**TEKS BACAAN**:
########################################

Seperti ditulis Steph Tupeng Witin, nilai-nilai hidup ini tumbuh dari kenyataan dan konteks Lamalera, sebuah desa nelayan miskin tapi kaya cahaya matahari. Maka dari Lamalera kemudian “cahaya” itu menerangi seluruh Lembata, bangsa ini bahkan dunia. Hal tersebut sejalan dengan arti harafiah dari Lamalera yaitu tempat cahaya matahari. (Lama: tempat, ruang, lapangan) dan Lera: matahari. Dari Lamalera beralas wadas, cahaya itu perlahan menerangi kehidupan.
Menjala di Lautan Lain
Alex Beding masuk sekolah dasar pada usia 6 tahun di Lamalera tahun 1933. Setelahnya ia melanjutkan pendidikan di Larantuka dan tinggal di asrama misi. Tamat dari Larantuka ia melanjutkan pendidikannya di Seminari Todabelu Mataloko, Ngada.
Terkait itu ia menulis sebagai berikut. “Saya tidak bisa mengatakan sesuatu sebagai alasan saya pergi ke seminari. Waktu kecil saya sering menyertai ayah dan ibu ke gereja dan sesudah misa ayah pergi omong-omong dengan Pater Bode. Saya senang dekat pastor yang saleh dan suka senyum itu. Entah dalam hati ayah ada suatu ‘kerinduan’ agar anaknya bisa menjadi seperti bapa pastor itu? Sebab Pater Bode dalam doa-doa di gereja minta supaya Tuhan Allah memanggil anak-anak yang suci hati agar menjadi imam. Semua adalah ‘rahasia’ dalam karya Allah.

########################################

**ITEM YANG DIBERIKAN**:
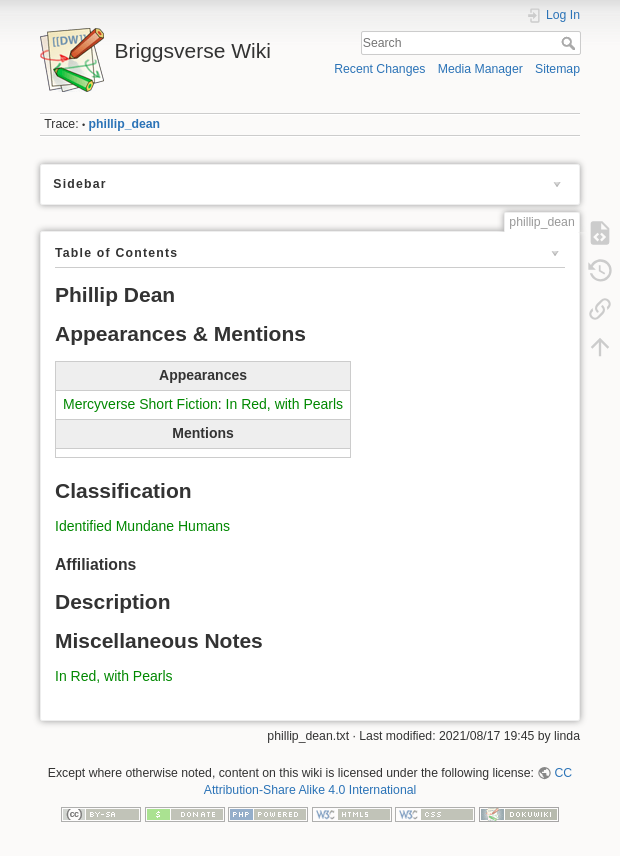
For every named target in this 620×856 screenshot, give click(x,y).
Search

########################################

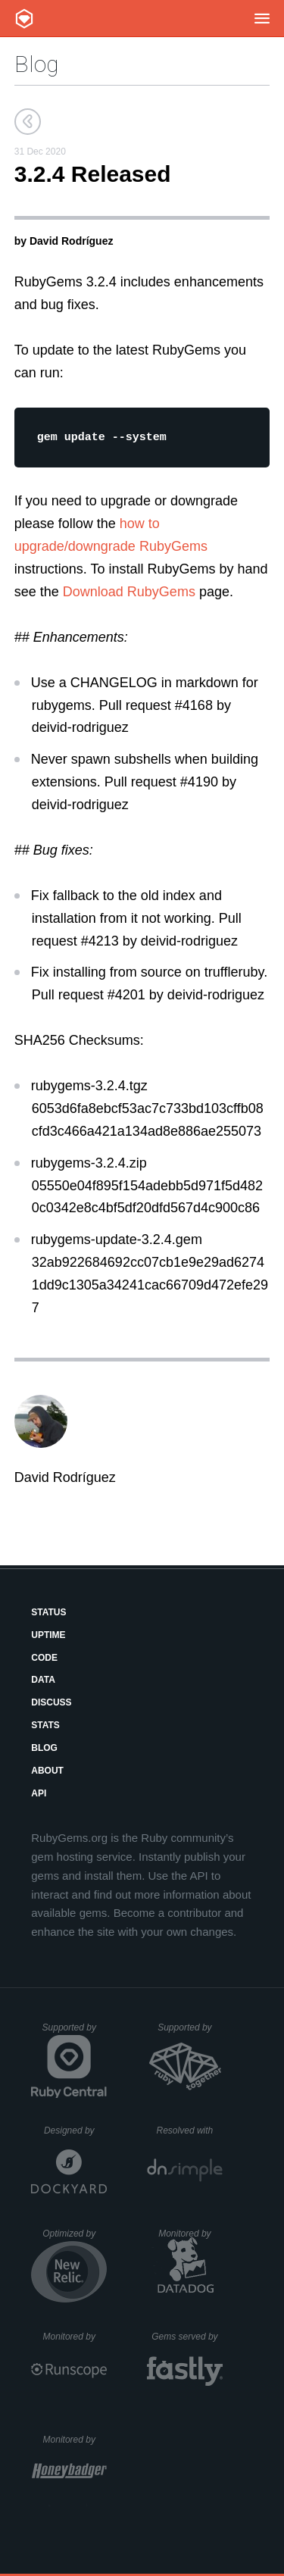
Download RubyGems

########################################

**TUGAS**: Tulis ulang seluruh bagian bacaan tentang Lamalera mulai dari "Seperti ditulis Steph" sampai "Todabelu Mataloko, Ngada.", dan ganti setiap "cahaya" dengan "sinar". Item-item tersebut diambil dari sumber yang berbeda.

**HASIL LATIHAN**:
Seperti ditulis Steph Tupeng Witin, nilai-nilai hidup ini tumbuh dari kenyataan dan konteks Lamalera, sebuah desa nelayan miskin tapi kaya sinar matahari. Maka dari Lamalera kemudian “sinar” itu menerangi seluruh Lembata, bangsa ini bahkan dunia. Hal tersebut sejalan dengan arti harafiah dari Lamalera yaitu tempat sinar matahari. (Lama: tempat, ruang, lapangan) dan Lera: matahari. Dari Lamalera beralas wadas, sinar itu perlahan menerangi kehidupan.
Menjala di Lautan Lain
Alex Beding masuk sekolah dasar pada usia 6 tahun di Lamalera tahun 1933. Setelahnya ia melanjutkan pendidikan di Larantuka dan tinggal di asrama misi. Tamat dari Larantuka ia melanjutkan pendidikannya di Seminari Todabelu Mataloko, Ngada.